Hepcidin is a key molecule in the control of iron. It is a peptide hormone of 25 AA length that is primarily produced by the liver (hence the name). Essentially, it can be considered as an anti-iron hormone i.e. it inhibits iron uptake and mobilisation. One mechanism of action is on ferroportin to induce internalisation of the protein, and thus reduce cellular release of iron into the blood. This includes at the enterocyte and hepatocyte locations. A similar effect happens with macrophages in the spleen, who are recycling iron from RBC degradation there.
In addition, hepcidin inhibits the absorption of iron from the small intestine.

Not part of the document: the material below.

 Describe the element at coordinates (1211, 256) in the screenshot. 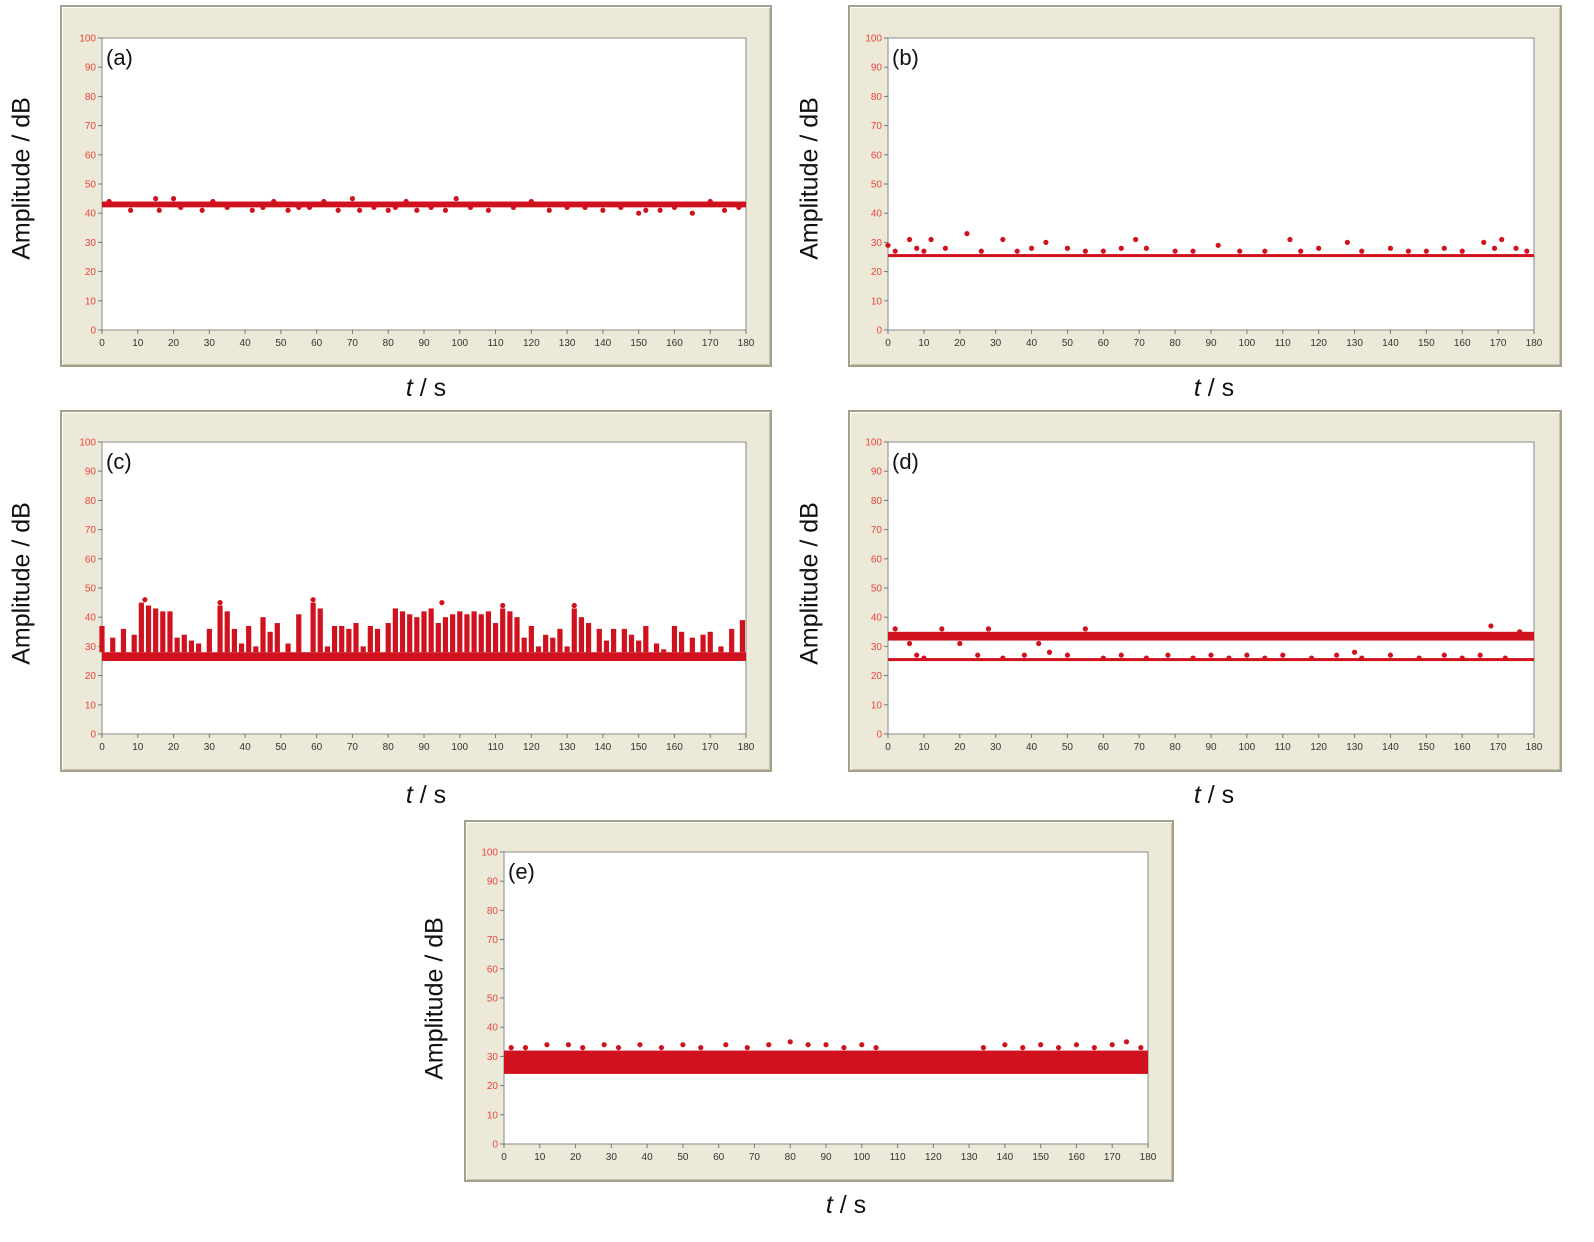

Hepcidin release can be stimulated by:
Inflammatory cytokines (specifically IL-6)
High levels of transferrin
Lipopolysaccharides (pathological)
In essence, it is released in response to high levels of intracellular and extracellular iron (as well as inflammation) to lower iron uptake into the body. The primary governor of hepcidin is the HFE protein. This is produced by the HFE gene, also known as the haemochromatosis gene, as it is here where a genetic abnormality can lead to familial haemochromatosis.
Hepcidin release is inhibited by features linked to iron deficiency:
Hypoxaemia
Anaemia
The exact mechanism for this feedback is not yet fully understood but appears to involve the bone morphogenetic protein (BMP) pathway.
Of note, ferroportin can be induced by high intracellular iron levels. The increased iron levels may increase expression of ferroportin mRNA.